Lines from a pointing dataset

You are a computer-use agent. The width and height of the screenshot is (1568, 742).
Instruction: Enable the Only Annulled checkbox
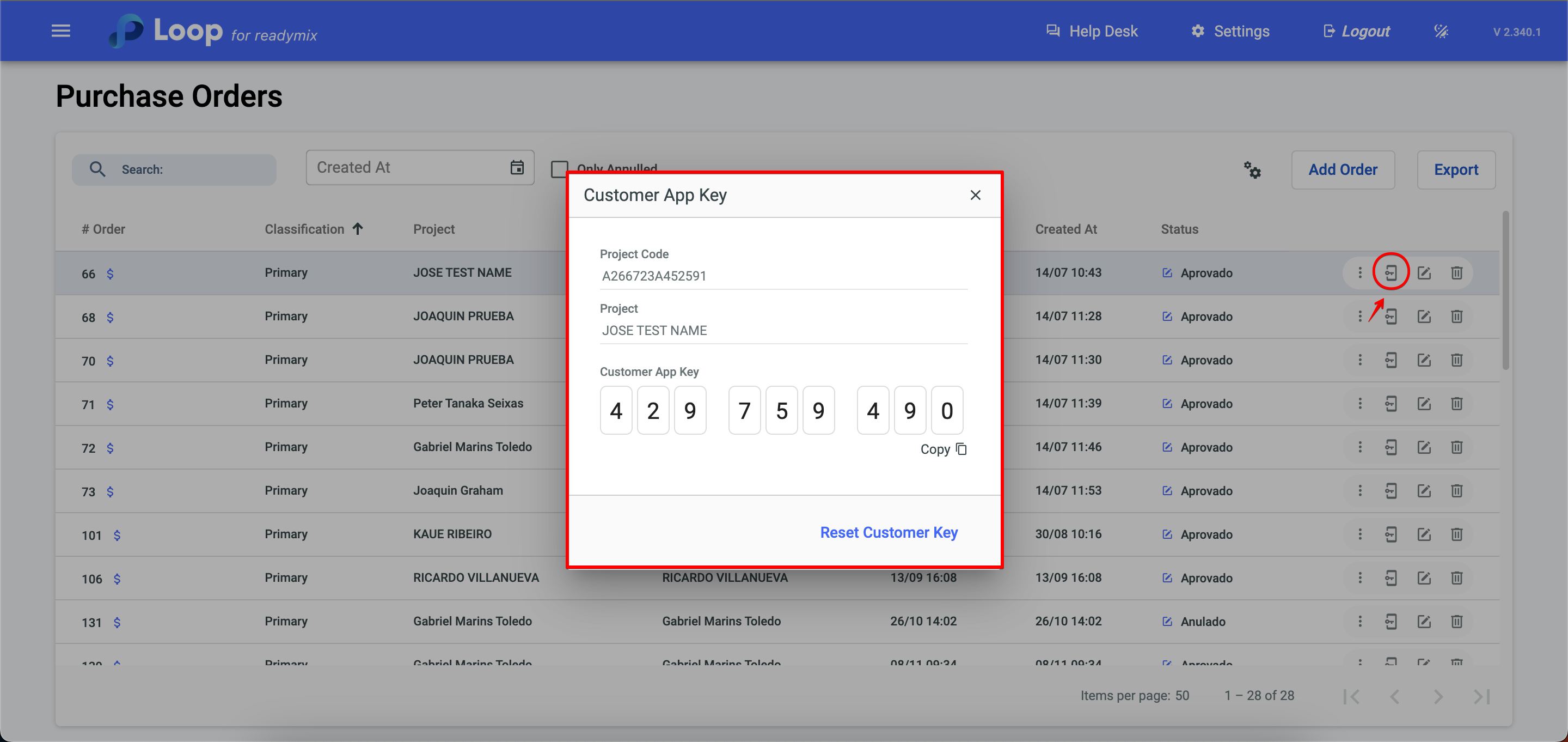pos(559,169)
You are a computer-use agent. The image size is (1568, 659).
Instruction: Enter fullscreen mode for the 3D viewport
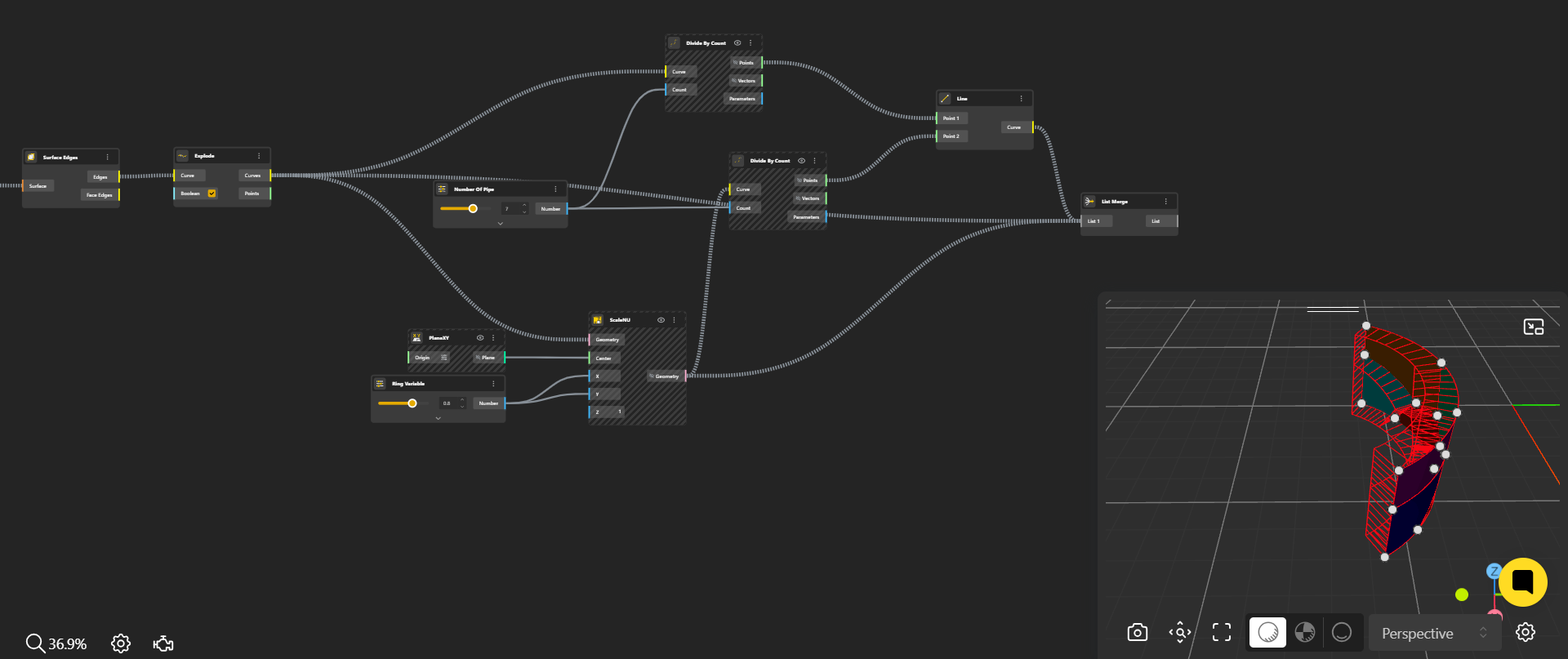(x=1222, y=633)
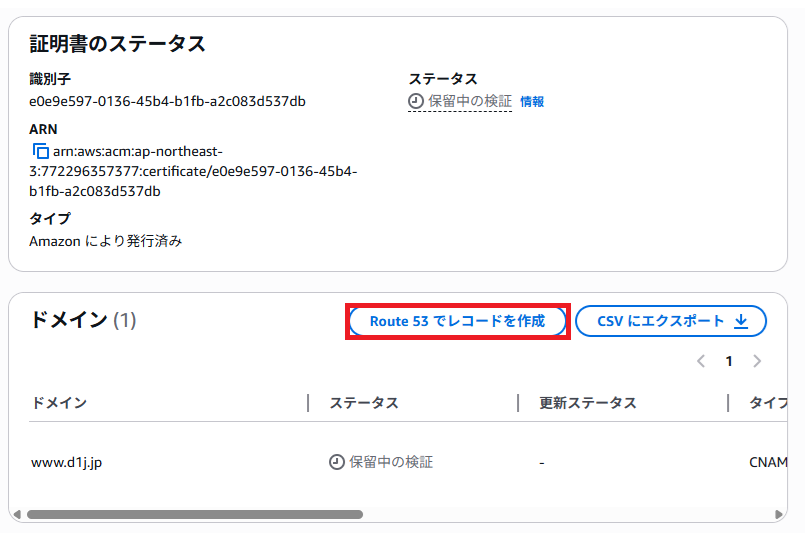808x537 pixels.
Task: Go to the next page of domains
Action: click(757, 361)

▶ [Problem statement]: Starting at the line that holds "You are a computer-use agent. The image" and running through the last line, rewrite those lines with "3D viewport" changed to "3D view" and nothing else altered. Leave out the pictures.

▶ [Solution to the exercise]:
You are a computer-use agent. The image size is (1568, 659).
Instruction: Enter fullscreen mode for the 3D view
(x=1222, y=633)
808x537 pixels.
Task: Go to the next page of domains
Action: click(757, 361)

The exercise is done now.